◆ **Task to complete**
Count the lines in the listing below that contain the string "description". Matching is case-sensitive, and the answer is only the number.

◆ **Data section**

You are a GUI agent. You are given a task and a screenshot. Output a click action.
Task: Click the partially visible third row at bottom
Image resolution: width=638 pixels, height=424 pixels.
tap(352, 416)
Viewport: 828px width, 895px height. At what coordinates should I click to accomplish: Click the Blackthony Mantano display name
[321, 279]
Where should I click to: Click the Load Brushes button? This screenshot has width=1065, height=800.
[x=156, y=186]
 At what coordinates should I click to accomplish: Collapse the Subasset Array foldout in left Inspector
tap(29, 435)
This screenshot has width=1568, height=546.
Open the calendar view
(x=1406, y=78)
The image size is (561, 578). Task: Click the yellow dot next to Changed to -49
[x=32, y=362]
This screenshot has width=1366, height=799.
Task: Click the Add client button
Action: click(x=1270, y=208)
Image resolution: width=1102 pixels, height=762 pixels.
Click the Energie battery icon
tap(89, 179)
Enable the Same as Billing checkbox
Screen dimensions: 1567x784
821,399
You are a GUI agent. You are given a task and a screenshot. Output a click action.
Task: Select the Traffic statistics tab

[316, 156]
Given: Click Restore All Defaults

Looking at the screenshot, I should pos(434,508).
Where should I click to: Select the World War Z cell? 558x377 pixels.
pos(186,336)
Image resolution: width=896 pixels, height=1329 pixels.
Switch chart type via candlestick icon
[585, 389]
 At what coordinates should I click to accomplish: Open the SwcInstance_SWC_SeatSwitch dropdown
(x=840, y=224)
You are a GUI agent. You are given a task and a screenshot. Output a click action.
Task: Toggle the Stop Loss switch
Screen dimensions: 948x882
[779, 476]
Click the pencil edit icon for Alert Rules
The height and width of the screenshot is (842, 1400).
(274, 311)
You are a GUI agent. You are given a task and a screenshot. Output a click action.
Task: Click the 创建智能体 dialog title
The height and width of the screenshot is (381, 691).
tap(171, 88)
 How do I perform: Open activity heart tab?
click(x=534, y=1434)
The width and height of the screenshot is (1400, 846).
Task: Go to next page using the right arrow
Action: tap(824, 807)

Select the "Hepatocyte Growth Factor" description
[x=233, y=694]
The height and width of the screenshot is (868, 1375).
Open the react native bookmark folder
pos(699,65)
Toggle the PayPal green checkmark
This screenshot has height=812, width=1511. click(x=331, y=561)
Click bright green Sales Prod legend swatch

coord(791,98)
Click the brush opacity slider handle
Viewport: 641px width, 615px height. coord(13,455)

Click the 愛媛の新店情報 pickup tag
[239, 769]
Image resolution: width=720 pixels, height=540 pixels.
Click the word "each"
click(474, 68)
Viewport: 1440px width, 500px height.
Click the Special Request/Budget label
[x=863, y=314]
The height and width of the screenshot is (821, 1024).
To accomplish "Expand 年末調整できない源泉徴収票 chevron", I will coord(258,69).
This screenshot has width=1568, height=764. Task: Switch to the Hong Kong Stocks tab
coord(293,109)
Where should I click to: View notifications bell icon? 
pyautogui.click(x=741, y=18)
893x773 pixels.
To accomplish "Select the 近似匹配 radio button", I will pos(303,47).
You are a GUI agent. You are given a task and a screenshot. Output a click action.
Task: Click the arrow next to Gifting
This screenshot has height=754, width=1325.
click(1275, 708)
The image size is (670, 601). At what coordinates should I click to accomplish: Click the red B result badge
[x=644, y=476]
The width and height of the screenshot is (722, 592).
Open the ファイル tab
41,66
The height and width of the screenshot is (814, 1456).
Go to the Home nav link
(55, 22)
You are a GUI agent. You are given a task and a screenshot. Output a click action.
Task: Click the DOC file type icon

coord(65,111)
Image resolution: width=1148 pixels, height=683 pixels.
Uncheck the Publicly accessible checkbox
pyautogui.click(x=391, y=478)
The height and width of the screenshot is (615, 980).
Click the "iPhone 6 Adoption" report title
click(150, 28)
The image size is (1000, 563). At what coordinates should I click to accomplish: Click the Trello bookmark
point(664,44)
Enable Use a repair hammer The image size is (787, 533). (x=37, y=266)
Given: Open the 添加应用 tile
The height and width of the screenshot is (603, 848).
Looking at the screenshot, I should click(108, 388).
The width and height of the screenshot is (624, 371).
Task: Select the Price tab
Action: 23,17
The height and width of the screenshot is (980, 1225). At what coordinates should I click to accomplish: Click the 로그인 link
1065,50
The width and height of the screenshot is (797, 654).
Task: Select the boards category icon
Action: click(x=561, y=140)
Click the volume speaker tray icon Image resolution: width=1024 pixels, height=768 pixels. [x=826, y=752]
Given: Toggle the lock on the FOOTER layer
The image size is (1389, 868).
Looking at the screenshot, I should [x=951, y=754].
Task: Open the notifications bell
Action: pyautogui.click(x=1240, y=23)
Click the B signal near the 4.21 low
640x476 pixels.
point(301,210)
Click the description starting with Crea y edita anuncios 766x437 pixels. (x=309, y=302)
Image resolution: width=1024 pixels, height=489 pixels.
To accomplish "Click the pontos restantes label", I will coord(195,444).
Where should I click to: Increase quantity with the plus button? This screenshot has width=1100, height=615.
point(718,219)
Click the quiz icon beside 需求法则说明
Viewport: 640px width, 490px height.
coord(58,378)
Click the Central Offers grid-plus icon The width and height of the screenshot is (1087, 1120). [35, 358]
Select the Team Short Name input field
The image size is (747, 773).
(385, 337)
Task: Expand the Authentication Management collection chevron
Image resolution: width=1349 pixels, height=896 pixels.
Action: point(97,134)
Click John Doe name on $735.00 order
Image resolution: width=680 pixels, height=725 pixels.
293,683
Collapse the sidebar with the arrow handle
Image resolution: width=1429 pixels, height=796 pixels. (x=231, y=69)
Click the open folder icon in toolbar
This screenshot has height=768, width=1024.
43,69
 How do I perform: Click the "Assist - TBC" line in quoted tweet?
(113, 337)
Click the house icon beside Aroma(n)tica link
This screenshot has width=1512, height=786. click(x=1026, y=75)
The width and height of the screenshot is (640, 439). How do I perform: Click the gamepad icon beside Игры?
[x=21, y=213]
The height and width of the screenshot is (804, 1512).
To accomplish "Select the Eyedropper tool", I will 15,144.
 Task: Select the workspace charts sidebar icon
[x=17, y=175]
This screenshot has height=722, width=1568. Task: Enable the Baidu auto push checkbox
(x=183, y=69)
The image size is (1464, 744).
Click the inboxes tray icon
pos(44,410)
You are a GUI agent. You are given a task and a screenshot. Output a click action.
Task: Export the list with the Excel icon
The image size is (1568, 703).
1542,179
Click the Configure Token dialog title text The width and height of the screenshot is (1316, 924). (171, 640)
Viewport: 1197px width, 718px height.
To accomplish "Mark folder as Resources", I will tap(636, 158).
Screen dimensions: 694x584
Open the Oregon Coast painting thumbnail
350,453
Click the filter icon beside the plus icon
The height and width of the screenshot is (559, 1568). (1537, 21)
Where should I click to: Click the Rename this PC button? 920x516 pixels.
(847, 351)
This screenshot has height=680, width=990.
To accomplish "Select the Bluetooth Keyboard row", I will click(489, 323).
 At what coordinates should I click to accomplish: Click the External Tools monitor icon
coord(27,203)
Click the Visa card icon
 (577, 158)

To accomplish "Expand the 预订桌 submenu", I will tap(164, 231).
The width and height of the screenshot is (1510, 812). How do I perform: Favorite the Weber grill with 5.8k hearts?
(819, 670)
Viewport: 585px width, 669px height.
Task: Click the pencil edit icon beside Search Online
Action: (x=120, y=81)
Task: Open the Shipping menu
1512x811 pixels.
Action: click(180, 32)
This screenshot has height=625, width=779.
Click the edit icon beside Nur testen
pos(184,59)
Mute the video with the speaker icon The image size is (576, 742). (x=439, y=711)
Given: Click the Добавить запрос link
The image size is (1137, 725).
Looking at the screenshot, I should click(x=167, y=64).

◆ **Full response**
2